Vor einigen Jahren will ich gerade wieder zu diesem Geräusch anheben, weil ich eine Katze sichte – und sie mich. Doch sie ist schneller. Sie stellt ihren Schwanz auf lotgenau vertikal, läuft auf mich zu – wie eine alte Freundin und schmiert sich, bis ich überhaupt begreife, was passiert, bereits um meine Beine.

Der Wind ist mir aus den Segeln genommen, ich, während ich sie sofort hochnehmen darf, frage sie: Na hallo?! Wer bist denn Du?

Kurzbeinig, kurzschwänzig und mit einer Art Unterbiss – sie schaut ein bissi seltsam aus, denke ich mir.

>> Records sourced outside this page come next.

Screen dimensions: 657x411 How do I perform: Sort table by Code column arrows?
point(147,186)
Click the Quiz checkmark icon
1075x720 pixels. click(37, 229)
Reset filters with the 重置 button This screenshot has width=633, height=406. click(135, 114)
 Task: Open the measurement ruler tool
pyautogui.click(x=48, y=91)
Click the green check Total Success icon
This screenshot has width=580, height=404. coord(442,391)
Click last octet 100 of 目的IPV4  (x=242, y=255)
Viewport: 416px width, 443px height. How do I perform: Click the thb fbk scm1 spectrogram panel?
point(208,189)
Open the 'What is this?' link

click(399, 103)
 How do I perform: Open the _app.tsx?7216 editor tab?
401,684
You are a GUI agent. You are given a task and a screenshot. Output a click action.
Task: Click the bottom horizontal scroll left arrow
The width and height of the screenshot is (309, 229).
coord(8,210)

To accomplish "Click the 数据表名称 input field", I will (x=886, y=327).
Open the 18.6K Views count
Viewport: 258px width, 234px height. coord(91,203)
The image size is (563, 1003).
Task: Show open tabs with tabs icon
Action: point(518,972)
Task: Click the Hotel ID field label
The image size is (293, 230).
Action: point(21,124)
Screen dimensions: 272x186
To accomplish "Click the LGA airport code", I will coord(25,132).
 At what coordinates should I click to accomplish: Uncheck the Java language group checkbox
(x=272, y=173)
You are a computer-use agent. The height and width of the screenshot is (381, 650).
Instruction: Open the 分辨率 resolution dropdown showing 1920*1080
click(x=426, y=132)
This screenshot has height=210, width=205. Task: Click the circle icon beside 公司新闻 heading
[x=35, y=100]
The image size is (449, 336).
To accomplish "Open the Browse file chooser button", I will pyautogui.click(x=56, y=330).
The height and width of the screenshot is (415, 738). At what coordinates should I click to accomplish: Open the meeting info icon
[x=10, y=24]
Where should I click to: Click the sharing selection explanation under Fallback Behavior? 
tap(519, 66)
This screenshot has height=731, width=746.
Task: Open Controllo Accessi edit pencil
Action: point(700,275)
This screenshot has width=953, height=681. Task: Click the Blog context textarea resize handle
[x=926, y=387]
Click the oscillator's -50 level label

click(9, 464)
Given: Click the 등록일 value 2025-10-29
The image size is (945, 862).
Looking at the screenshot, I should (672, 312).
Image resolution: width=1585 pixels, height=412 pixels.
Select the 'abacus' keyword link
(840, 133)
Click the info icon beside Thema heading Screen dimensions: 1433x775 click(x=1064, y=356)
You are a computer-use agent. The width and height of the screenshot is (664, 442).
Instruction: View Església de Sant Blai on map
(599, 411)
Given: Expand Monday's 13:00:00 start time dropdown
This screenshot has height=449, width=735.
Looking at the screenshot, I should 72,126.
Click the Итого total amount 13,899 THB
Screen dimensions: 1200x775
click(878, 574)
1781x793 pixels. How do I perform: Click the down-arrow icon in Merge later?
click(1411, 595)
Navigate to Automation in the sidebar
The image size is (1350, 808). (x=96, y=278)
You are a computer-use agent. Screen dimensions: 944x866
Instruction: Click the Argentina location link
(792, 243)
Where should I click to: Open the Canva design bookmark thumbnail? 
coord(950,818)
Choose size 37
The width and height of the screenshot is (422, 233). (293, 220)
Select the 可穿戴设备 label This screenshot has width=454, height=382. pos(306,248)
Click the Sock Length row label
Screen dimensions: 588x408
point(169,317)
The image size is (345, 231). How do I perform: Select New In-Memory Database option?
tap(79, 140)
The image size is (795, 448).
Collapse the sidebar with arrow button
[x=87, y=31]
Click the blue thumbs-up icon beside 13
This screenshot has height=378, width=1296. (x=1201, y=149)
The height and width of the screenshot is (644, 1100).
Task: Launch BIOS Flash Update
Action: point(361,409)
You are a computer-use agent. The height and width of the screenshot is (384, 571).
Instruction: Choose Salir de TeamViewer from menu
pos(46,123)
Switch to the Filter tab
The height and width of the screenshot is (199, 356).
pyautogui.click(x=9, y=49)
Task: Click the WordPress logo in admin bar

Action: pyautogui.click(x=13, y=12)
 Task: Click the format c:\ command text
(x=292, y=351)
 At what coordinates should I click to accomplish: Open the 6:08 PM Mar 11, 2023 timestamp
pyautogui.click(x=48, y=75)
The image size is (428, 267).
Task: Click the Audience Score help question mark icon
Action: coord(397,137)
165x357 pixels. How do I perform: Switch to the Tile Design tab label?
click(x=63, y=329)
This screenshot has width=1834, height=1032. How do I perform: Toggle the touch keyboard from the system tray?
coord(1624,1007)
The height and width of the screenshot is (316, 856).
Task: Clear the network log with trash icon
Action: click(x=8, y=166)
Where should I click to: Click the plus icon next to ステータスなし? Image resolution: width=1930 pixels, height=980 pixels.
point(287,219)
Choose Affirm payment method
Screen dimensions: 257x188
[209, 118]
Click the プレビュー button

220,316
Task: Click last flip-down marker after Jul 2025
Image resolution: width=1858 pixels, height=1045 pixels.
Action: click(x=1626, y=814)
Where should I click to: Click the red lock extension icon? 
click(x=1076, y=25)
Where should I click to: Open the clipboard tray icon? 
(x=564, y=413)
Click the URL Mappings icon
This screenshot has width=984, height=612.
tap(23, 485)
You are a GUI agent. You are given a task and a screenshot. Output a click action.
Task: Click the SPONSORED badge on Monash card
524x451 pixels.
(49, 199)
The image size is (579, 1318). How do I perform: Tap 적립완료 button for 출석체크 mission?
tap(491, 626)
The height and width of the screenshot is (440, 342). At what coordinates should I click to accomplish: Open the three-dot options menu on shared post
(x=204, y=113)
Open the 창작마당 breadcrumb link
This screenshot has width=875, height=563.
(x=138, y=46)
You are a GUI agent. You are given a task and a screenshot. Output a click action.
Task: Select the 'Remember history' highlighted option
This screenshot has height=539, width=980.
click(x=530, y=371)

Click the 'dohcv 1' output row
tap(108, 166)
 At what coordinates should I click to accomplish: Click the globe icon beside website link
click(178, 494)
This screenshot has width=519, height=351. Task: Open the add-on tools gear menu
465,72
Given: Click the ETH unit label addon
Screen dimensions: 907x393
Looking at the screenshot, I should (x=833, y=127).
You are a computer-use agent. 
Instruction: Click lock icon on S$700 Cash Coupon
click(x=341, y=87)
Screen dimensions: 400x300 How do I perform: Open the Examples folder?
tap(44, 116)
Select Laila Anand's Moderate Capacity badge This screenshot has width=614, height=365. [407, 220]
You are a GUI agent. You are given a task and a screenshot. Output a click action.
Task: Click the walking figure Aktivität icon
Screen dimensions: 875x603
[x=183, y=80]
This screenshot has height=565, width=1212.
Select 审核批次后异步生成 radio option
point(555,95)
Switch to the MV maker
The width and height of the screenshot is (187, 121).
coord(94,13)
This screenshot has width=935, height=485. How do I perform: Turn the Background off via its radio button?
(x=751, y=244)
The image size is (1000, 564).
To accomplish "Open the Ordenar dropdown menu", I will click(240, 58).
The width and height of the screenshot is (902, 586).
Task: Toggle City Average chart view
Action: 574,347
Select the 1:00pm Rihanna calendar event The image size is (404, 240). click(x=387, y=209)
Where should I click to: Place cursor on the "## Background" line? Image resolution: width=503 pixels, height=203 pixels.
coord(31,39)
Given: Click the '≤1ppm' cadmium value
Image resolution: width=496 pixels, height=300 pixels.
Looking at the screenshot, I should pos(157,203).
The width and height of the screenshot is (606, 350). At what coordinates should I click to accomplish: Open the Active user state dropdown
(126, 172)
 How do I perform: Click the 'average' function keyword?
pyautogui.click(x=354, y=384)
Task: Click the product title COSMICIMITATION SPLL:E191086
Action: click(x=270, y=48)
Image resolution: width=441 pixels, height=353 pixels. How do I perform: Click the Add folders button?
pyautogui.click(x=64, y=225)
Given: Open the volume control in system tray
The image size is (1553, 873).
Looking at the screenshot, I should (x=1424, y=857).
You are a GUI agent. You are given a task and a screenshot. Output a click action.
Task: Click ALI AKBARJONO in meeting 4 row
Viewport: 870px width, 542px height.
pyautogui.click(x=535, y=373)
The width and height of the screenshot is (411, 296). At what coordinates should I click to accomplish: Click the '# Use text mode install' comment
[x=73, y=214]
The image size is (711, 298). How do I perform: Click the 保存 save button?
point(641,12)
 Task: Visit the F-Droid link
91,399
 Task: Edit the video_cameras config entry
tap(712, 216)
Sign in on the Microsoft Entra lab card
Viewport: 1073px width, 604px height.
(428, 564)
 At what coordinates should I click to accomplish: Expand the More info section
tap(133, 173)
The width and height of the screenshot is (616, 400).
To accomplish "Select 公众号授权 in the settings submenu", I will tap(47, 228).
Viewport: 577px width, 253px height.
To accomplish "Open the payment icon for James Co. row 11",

Doch kurz darauf ist der Liebespakt bereits geschlossen, und ich sehe ihre körperlichen Unausgegorenheiten schon nicht mehr selbst, kann mich nur mehr bestenfalls an diesen Ersteindruck erinnern.

Sie hat in kurzer und längerer Zeit alle meine „aber ins Haus darf sie sicher nicht“, „aber füttern tue ich sie sicher nicht“, „aber über Nacht drin bleiben darf sie sicher nicht“, „aber Katzenkisterl im Haus habe ich sicher nicht“ geknackt. Sie hat mich geknackt. Schon lange bezeichne ich sie als meine Chefin.

Fazit: Ich wurde zur Matratze einer Katze. Zur Dienerin und zur Schülerin. Es gibt Schlimmeres.